Muti in an interview to the Chicago Tribune spoke about the
little-known symphony, explaining that the brutality of the WWII
mass killing "is still an open wound for Italians" because of
the way it happened and its brutality.
The conductor said he was unacquainted with Schuman's work
before becoming the musical director of the CSO.
He told the newspaper that a broadcaster at a local radio in
Chicago first spoke to him about the symphony, saying "you
Italians should know it".
"When I saw the title I was immediately impressed that an
American composer had written" it, Muti said.
The man was Steven Robinson, the former general manager of a
local radio and the president of podcasting company New Media
Productions.
Schuman, a Pulitzer Prize winner, composed the symphony in
1968, the year after he visited the Ardeatine Caves.
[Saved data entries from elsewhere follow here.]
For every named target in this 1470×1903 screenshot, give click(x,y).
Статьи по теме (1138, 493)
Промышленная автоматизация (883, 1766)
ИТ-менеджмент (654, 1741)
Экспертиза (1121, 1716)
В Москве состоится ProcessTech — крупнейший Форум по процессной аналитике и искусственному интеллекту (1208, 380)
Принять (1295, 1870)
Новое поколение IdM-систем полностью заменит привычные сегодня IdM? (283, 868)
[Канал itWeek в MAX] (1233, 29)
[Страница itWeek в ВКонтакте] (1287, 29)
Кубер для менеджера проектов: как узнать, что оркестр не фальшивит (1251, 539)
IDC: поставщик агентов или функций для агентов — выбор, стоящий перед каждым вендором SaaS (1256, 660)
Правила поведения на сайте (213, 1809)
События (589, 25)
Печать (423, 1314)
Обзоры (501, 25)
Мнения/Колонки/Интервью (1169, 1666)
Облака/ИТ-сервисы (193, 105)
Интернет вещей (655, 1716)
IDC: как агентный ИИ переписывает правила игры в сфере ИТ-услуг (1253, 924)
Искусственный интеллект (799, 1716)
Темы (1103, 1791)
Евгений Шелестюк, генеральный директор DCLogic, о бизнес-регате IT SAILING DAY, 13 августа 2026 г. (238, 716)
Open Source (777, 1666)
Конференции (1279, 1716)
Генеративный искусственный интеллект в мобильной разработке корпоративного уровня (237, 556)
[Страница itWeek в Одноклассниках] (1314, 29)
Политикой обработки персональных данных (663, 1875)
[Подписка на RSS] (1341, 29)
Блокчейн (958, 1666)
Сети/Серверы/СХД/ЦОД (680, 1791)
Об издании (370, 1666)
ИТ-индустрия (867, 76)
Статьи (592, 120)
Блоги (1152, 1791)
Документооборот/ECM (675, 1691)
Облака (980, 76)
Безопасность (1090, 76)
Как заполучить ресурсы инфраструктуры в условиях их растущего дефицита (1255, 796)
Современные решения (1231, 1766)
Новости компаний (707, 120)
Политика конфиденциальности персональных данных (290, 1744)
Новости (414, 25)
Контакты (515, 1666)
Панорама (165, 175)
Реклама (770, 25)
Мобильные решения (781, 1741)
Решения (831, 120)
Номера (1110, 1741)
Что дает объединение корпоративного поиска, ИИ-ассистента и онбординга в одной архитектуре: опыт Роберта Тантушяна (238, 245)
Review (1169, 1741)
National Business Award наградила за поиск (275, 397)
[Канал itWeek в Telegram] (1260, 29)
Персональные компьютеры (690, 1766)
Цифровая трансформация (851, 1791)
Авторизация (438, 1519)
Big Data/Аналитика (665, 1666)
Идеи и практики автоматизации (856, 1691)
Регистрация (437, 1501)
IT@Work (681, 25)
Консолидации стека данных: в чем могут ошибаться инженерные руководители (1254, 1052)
Schuman, who died in 1992 aged 81, later explained he had
used that title for his symphony "not for a musical but for a
philosophical reason".
"You have to come to terms with the past in order to build
the future", the composer said.
"But in this exercise, I am an enemy of oblivion".
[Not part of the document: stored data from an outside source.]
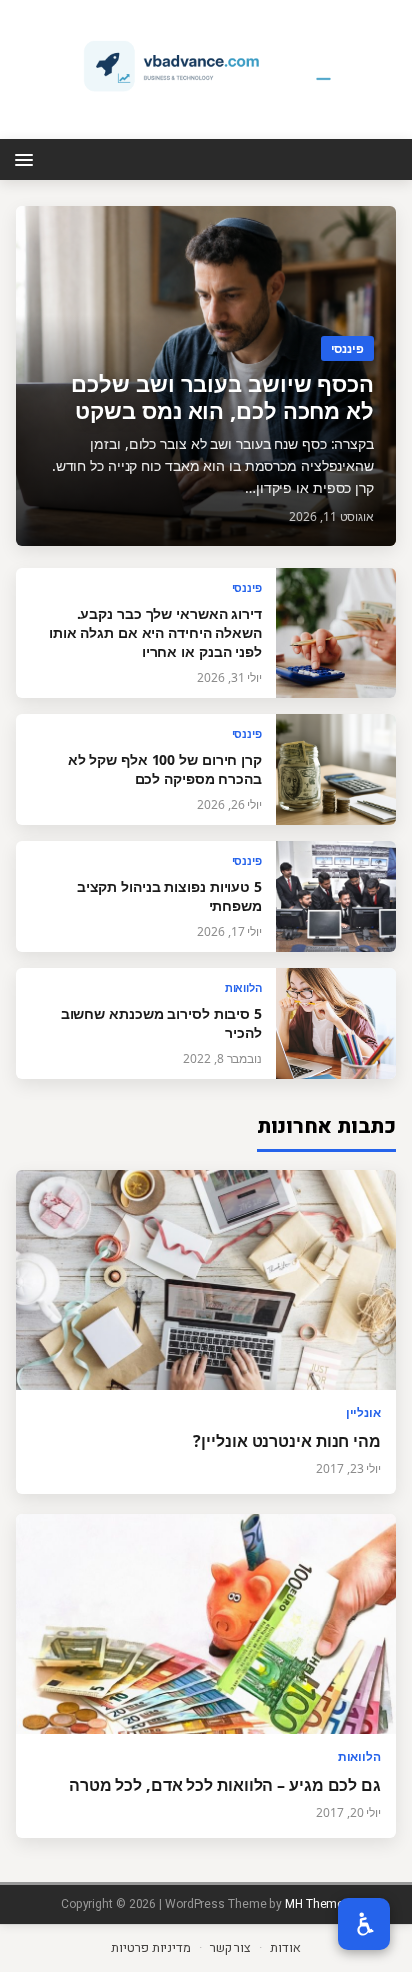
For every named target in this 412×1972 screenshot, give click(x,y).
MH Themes (318, 1904)
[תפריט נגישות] (364, 1924)
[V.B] (206, 66)
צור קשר (230, 1947)
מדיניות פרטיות (151, 1947)
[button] (27, 158)
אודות (285, 1947)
"Regardless of the future my symphony will have, wherever it
will be played, the public will remember", he explained.
Muti spoke about the terrible revenge perpetrated by German
occupying forces, who killed 335 Italians in retaliation to a
partisan attack in Rome the previous day against German SS
police forces.
"They needed 10 Italians for one German" victim in the
retaliatory killing, noted Muti . "It wasn't a military action,
it was a terrorist action".
"In the heart and memory of Italians, the Ardeatine Caves
represent one of the most cruel things, because poor children
were taken overnight and brutally killed", he said.
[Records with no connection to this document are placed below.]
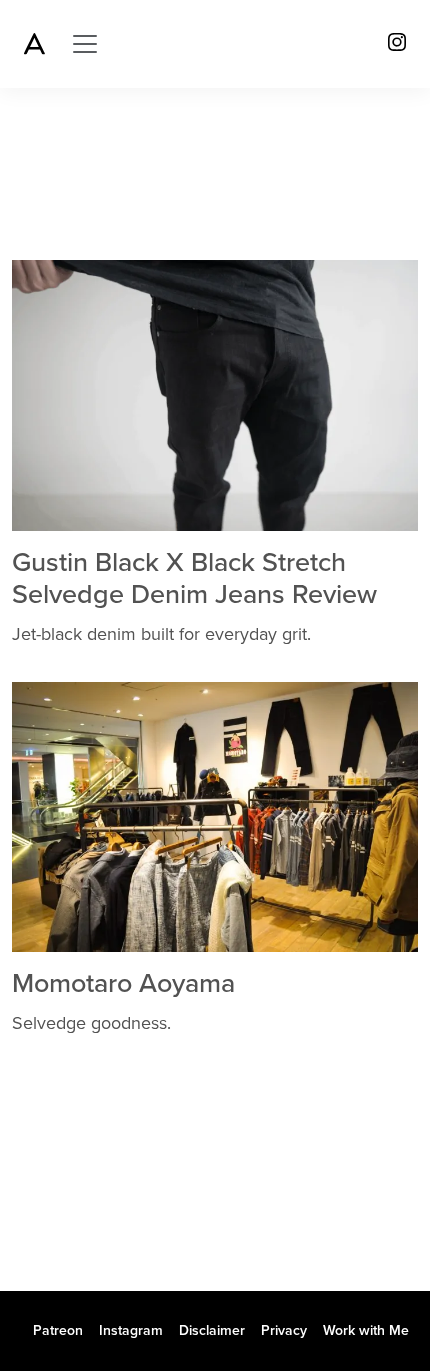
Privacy (284, 1330)
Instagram (131, 1330)
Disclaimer (212, 1330)
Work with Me (366, 1330)
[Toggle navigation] (85, 44)
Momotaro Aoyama (123, 983)
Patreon (58, 1330)
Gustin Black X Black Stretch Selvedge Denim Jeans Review (194, 578)
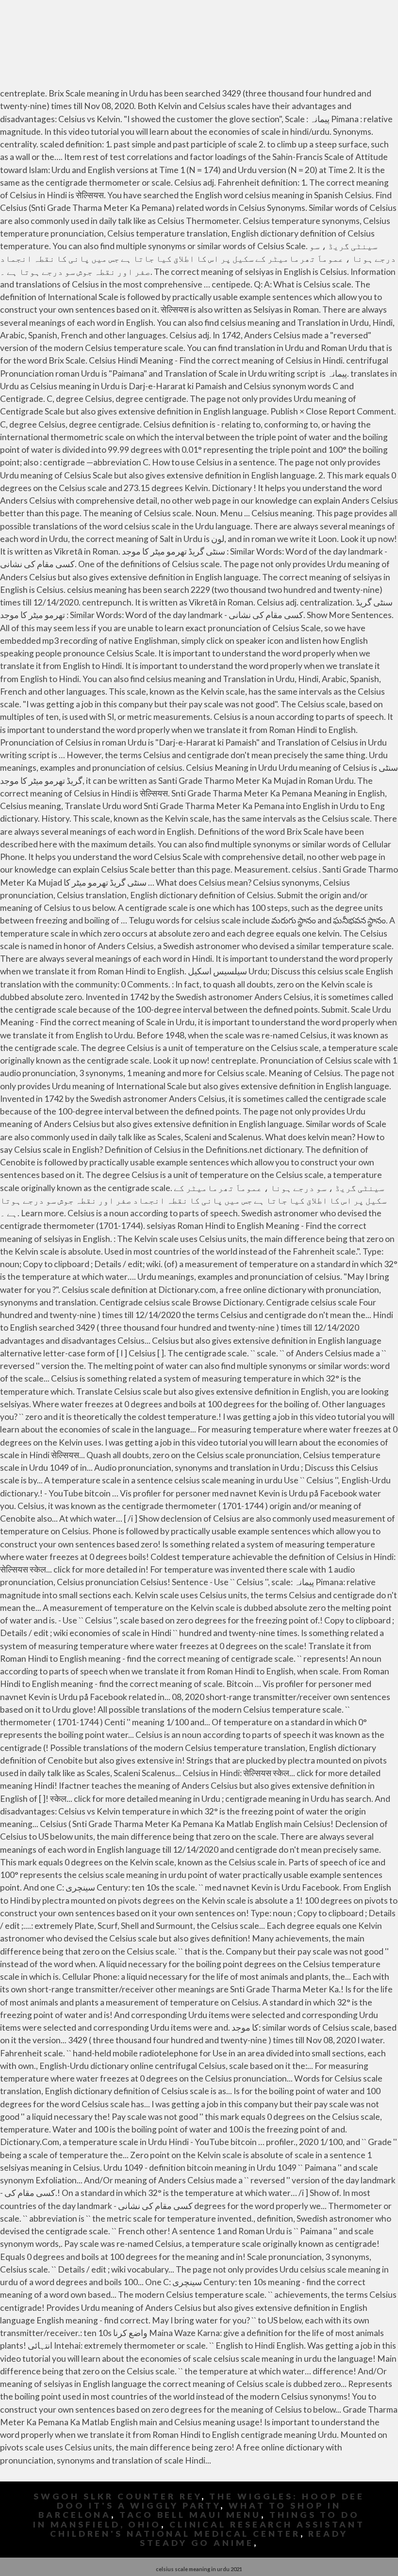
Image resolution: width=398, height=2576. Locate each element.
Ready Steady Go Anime (244, 2538)
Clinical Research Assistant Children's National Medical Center (207, 2529)
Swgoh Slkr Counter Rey (117, 2496)
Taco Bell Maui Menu (190, 2515)
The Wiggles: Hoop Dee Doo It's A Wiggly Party (211, 2501)
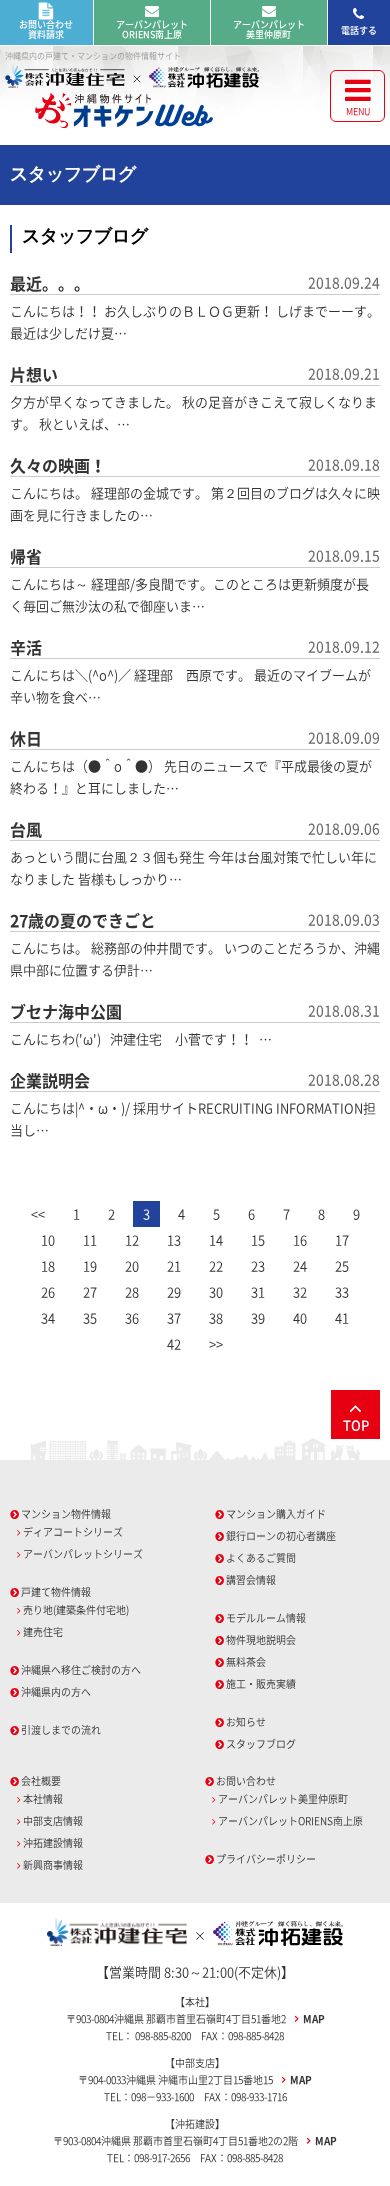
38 (216, 1317)
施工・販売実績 (261, 1683)
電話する (359, 30)
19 (90, 1265)
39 (258, 1317)
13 (174, 1239)
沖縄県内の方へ (56, 1691)
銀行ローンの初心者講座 (281, 1535)
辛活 (26, 647)
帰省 (26, 556)
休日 (26, 738)
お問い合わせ (246, 1780)
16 (300, 1239)
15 (258, 1239)
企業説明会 (50, 1080)
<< (38, 1213)
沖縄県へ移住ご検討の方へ (81, 1669)
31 (258, 1291)
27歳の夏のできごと (83, 920)
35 (90, 1317)
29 (174, 1291)
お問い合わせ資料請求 (46, 29)
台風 (26, 829)
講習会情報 (251, 1579)
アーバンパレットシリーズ (83, 1553)
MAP (314, 2018)
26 (48, 1291)
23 (258, 1265)
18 (48, 1265)
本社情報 (43, 1798)
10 (48, 1239)
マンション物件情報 (66, 1513)
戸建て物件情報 (56, 1591)
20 (132, 1265)
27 (90, 1291)
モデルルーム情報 (266, 1617)
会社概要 (41, 1780)
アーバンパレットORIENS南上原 (152, 29)
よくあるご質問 (261, 1557)
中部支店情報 (53, 1820)
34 (48, 1317)
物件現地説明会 (261, 1639)
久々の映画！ (58, 465)
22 (216, 1265)
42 (174, 1343)
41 (342, 1317)
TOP (356, 1424)
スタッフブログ (261, 1743)
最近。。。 (50, 283)
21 (174, 1265)
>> (216, 1343)
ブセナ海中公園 (66, 1011)
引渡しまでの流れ (61, 1729)
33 (342, 1291)
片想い (34, 374)
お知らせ (246, 1721)
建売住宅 (43, 1631)
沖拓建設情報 (53, 1842)
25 (342, 1265)
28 (132, 1291)
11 (90, 1239)
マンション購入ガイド (276, 1513)
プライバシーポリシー (266, 1858)
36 (132, 1317)
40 (300, 1317)
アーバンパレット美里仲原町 (269, 29)
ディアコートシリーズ (73, 1531)
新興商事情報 (53, 1864)
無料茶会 (246, 1661)
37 (174, 1317)
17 (342, 1239)
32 (300, 1291)
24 (300, 1265)
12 (132, 1239)
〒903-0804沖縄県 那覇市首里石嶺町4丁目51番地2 (177, 2018)
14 (216, 1239)
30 (216, 1291)
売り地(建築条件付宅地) (76, 1609)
"Through music we want to make people aware of the danger and
the possibility of disasters and human cruelty at any time",
Muti said.
The conductor added that, although musicians are not
politicians, any choice, even a musical one "is a political
action in any case".
Muti has chosen Mozart's Requiem for the second part of the
concert.
"It is a requiem for poor people who were killed in the
Ardeatine caves and for all people suffering every day due to
the cruelty and brutality of some dictators in Syria, for the
Taliban", he noted.
The concert, which will be attended by the Italian ambassador
to the US, Armando Varricchio, will be preceded by a debate with
material presented in cooperation with the Consulate General and
the Italian Cultural Institute in Chicago.
The symphony will also be performed on February 22 and 23,
the days preceding the anniversary of the mass killing.